■ Goal of the exercise ■
When you reach the line that contains "Mute audio of the Reflection layer" below, transcribe it and each line after it word for word to the end of the records, omitting pictures.

====== Extracted material ======

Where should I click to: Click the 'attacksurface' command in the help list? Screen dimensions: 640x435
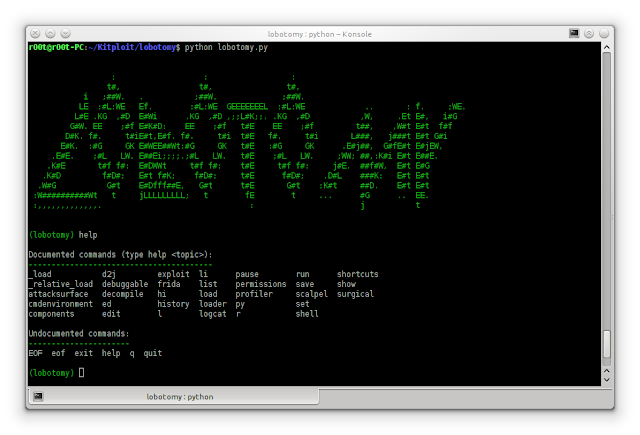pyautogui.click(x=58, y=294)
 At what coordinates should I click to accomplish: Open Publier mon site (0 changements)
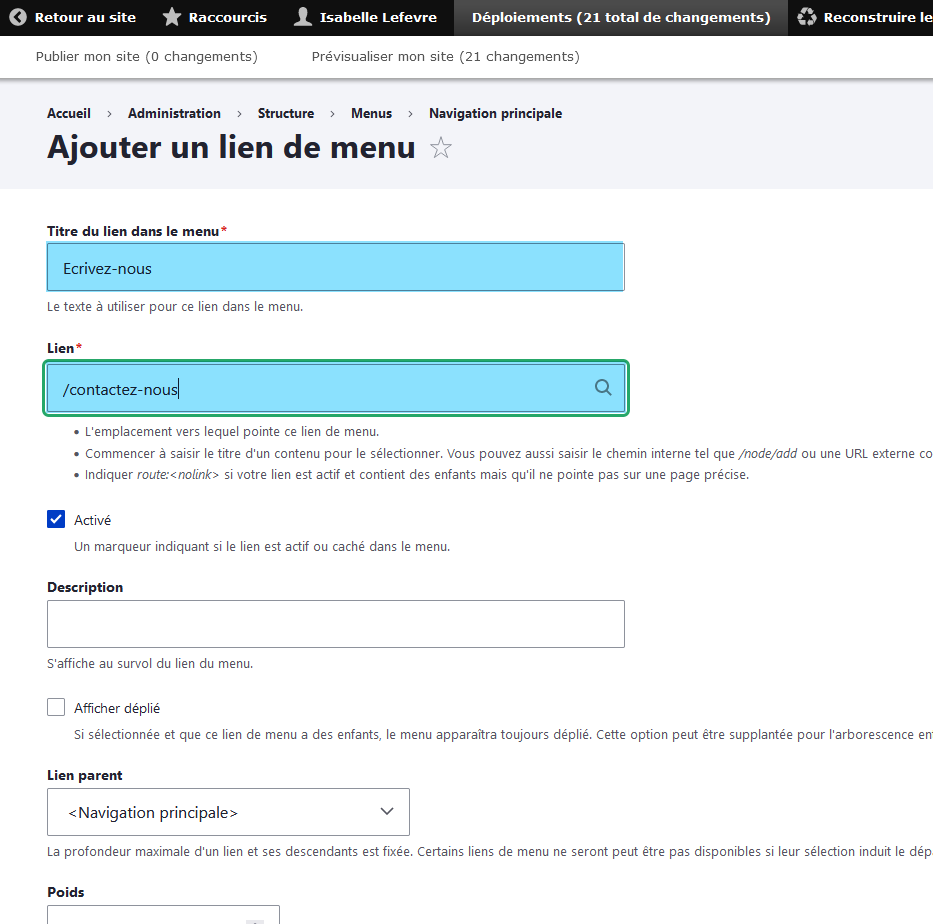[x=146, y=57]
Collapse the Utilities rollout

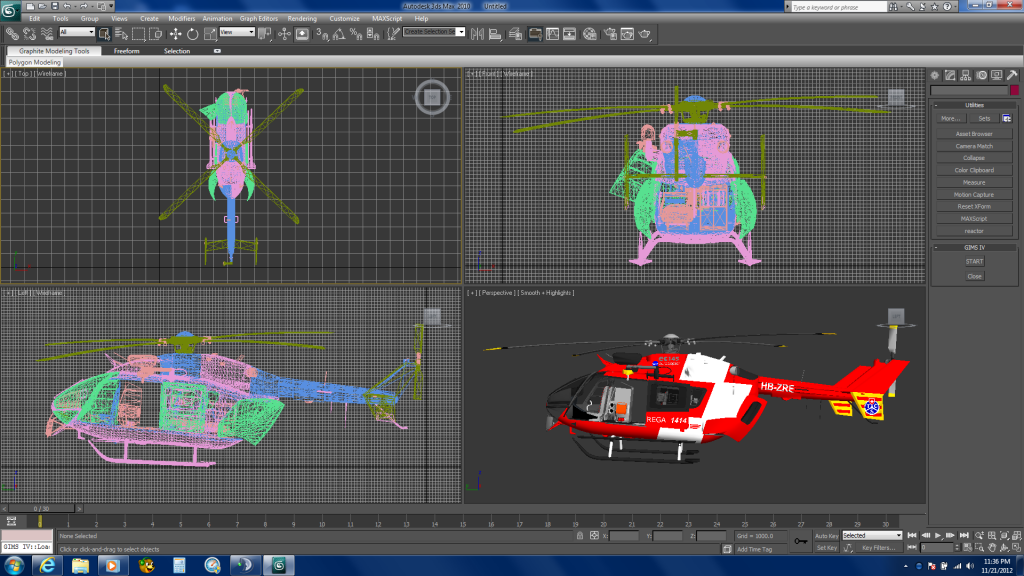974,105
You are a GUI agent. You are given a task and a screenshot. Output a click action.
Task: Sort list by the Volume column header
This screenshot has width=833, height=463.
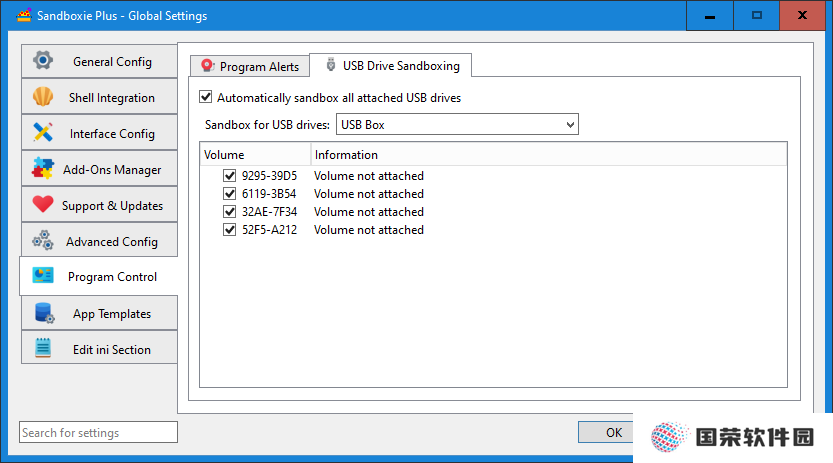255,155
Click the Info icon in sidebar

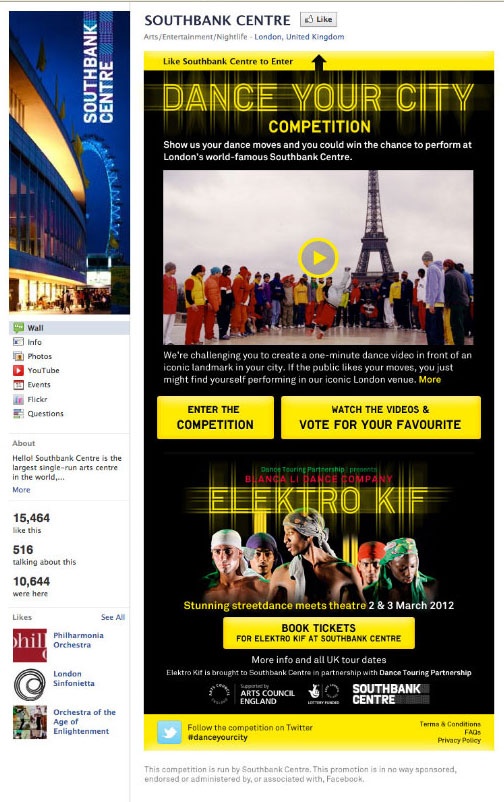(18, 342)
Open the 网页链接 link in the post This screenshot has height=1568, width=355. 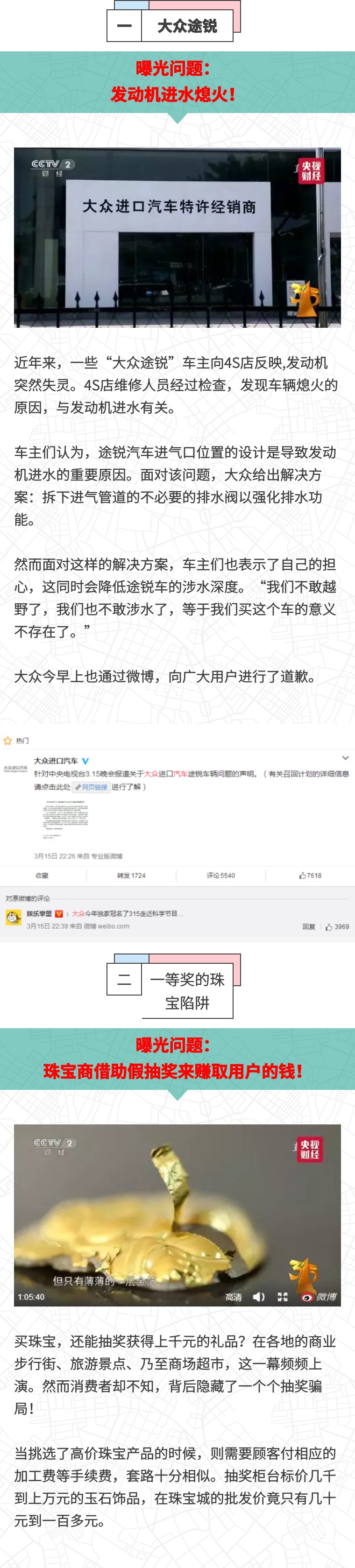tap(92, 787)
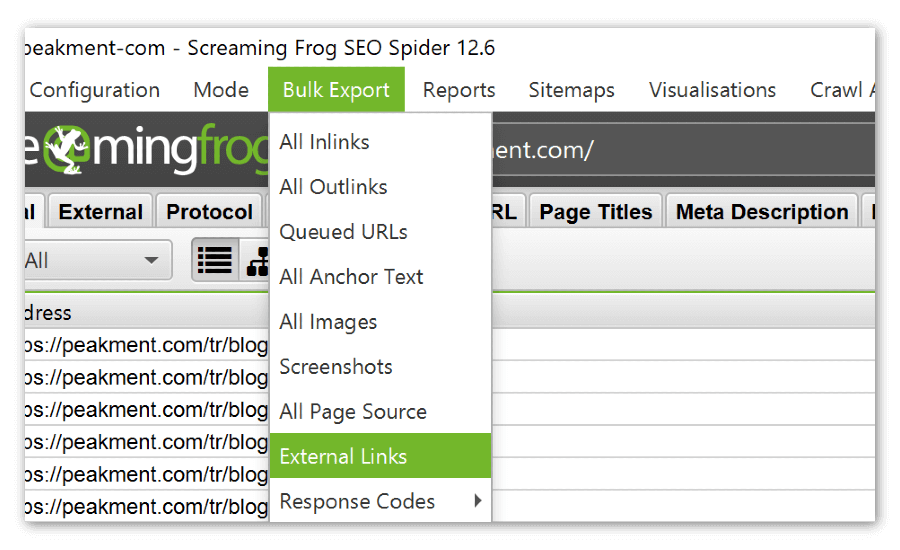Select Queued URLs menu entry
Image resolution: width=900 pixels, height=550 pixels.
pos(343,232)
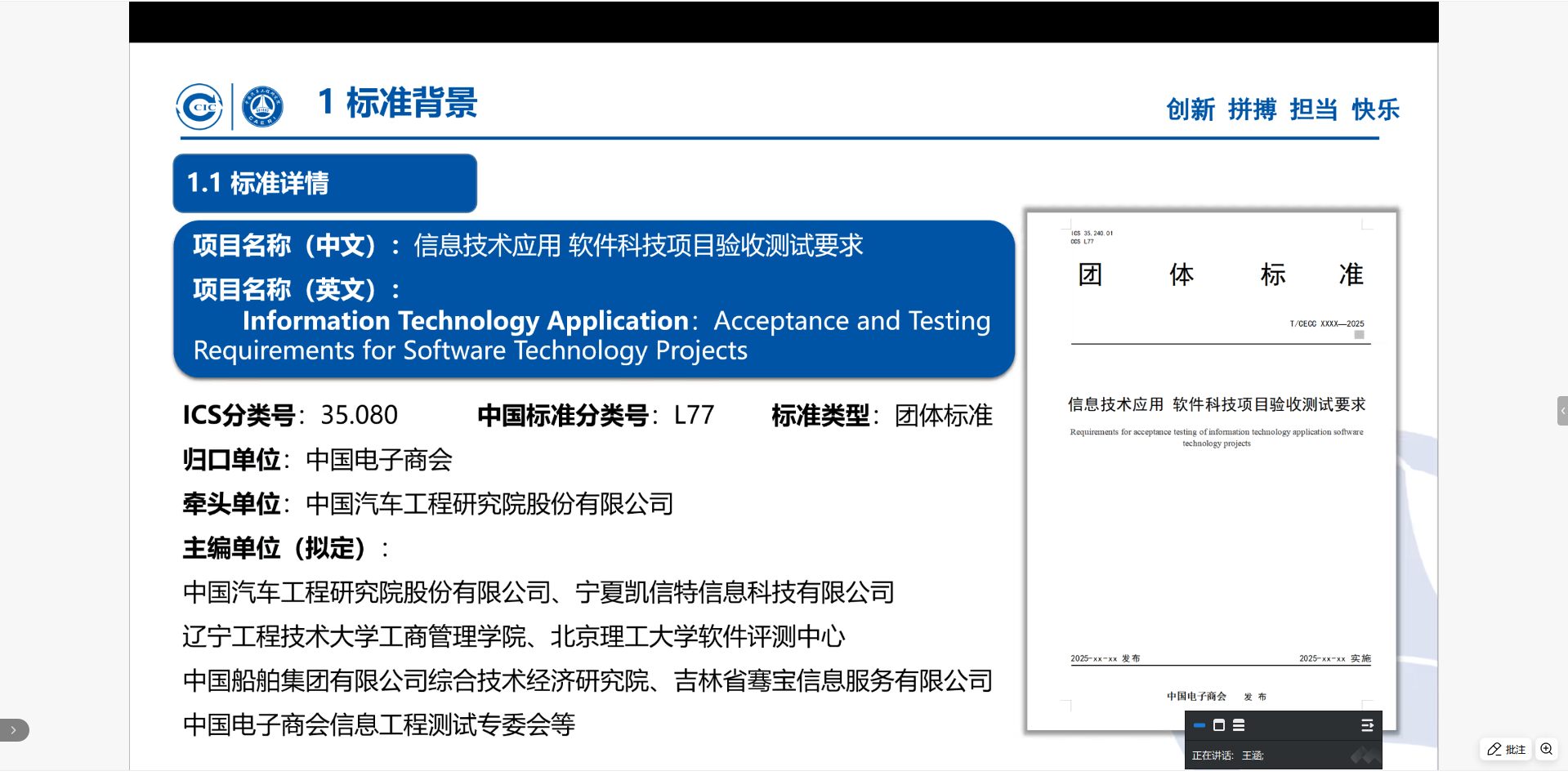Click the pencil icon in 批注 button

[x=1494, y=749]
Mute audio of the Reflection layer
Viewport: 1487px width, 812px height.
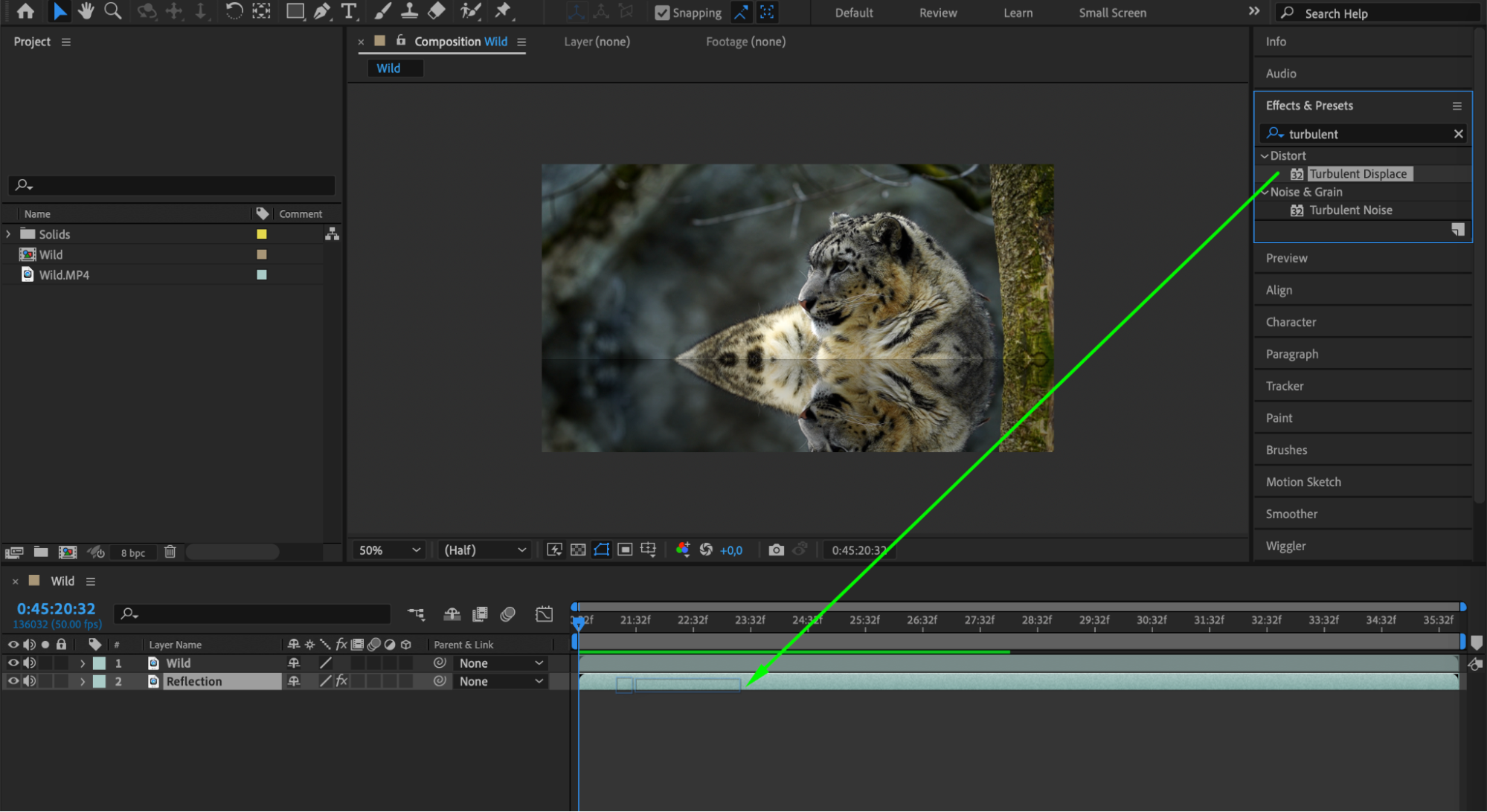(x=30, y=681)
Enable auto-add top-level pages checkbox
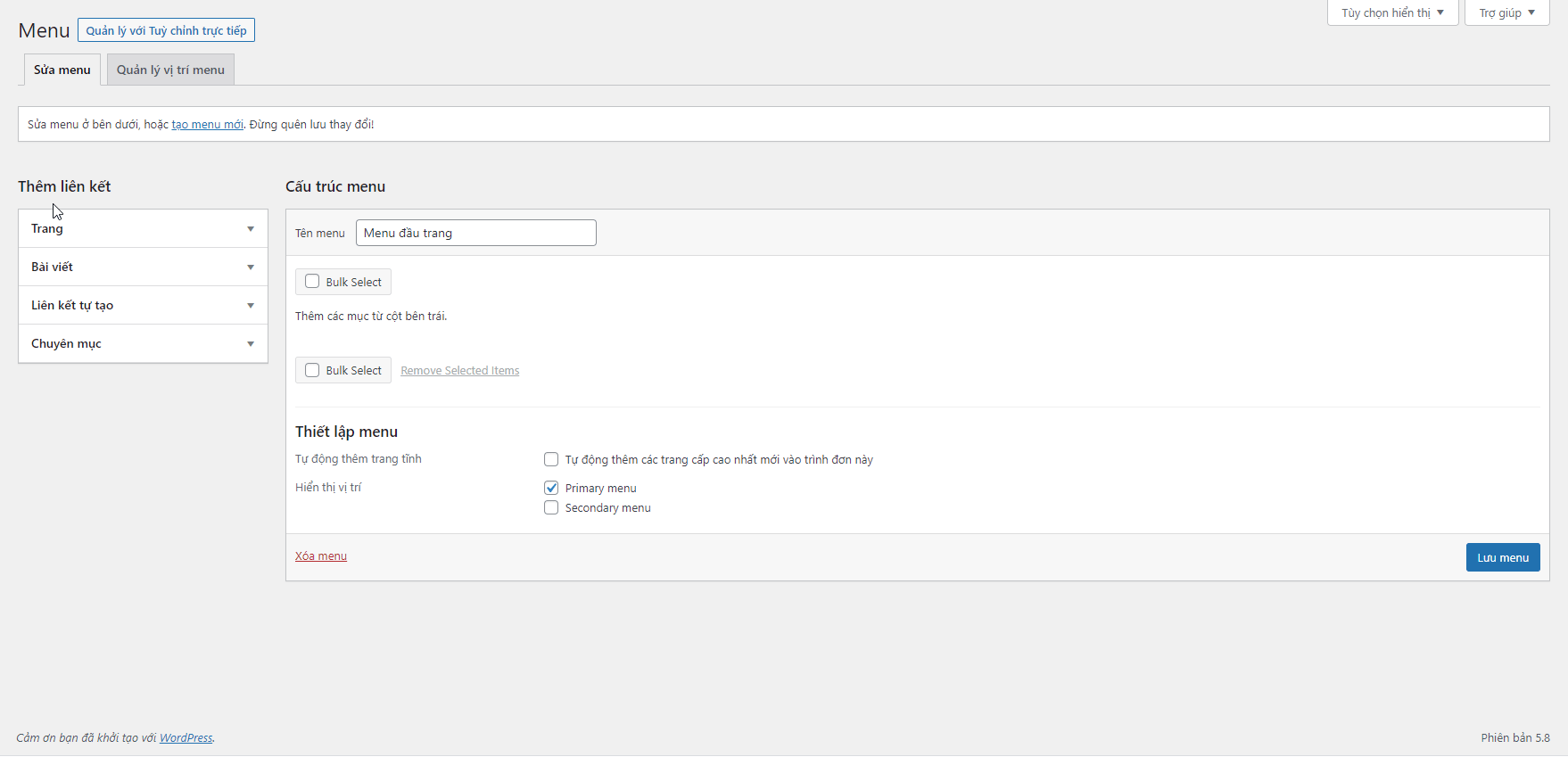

======

■ The answer ■
Mute audio of the Reflection layer
Viewport: 1487px width, 812px height.
(x=30, y=681)
Enable auto-add top-level pages checkbox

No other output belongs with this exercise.